Institute of Process Equipment,
Zhejiang University,
Hangzhou 310027, China

Contributed by the Pressure Vessel and Piping Division of ASME for publication in the JOURNAL OF PRESSURE VESSEL TECHNOLOGY. Manuscript received February 1, 2012; final manuscript received January 17, 2014; published online February 27, 2014. Assoc. Editor: Hardayal S. Mehta.

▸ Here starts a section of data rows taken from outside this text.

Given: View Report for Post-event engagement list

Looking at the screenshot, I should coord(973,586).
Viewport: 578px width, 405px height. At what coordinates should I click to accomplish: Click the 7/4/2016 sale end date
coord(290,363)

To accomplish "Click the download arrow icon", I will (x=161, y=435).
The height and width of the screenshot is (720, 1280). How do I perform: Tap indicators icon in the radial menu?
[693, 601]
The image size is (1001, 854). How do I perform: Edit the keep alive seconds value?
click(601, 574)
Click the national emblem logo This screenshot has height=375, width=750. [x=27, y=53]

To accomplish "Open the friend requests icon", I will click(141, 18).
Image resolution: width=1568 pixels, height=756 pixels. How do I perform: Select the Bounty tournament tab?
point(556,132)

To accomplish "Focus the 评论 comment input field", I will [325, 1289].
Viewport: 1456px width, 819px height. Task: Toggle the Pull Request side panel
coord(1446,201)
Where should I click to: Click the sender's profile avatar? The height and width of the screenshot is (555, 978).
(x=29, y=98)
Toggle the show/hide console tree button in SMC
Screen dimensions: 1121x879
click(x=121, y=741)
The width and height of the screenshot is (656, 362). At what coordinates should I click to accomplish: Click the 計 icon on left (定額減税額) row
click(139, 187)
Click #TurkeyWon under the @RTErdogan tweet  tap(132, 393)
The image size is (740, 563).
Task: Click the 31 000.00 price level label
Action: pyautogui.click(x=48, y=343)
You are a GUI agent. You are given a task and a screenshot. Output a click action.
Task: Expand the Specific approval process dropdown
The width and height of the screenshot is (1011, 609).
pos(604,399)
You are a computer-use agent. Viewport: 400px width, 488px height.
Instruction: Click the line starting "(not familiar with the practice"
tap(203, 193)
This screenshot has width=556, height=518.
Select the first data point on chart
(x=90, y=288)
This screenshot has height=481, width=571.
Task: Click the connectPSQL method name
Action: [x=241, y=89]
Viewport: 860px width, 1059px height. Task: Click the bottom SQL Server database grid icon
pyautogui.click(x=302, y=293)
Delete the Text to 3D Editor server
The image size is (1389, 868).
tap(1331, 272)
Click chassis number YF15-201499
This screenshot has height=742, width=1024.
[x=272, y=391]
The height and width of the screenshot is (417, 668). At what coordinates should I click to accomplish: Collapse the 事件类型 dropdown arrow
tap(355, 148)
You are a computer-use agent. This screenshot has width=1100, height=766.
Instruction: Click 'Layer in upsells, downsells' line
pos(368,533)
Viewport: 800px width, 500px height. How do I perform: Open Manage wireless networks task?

J. Pressure Vessel Technol 136(3), 031203 (Feb 27, 2014) (9 pages) Paper No: PVT-12-1016; doi: 10.1115/1.4026578 History: Received February 01, 2012; Revised January 17, 2014

A rupture experiment was conducted on cylindrical explosion containment vessels (ECVs), where the fracture mode transition was observed. Microstructure examinations indicate the material GB/JB20 (AISI 1020) experienced a fibrous-to-cleavage fracture mechanism transition with increment of loading rate. Different from fracture mechanics method, a rate-dependent failure criterion is proposed to account for the dynamic fracture behavior, which is compatible with experimental observation that the material fails at low effective plastic strain when at high strain rates. A finite element analysis of a cylindrical containment vessel with different sizes of initial cracks was performed, where the overpressure caused by detonation was calculated, and the dynamic crack propagation and fracture mode transition were reproduced. In addition, a failure assessment including the estimation of limiting crack sizes corresponding to impulsive loading was conducted. It was found that a small variation of initial crack size has minor influence on the final fracture mode and profile, which is mainly dependent upon the intensity of impulsive load as well as the loading rate. The results also indicate that the crack propagates with strongly nonlinear speeding, most cracking length developed during the first structural vibration cycle.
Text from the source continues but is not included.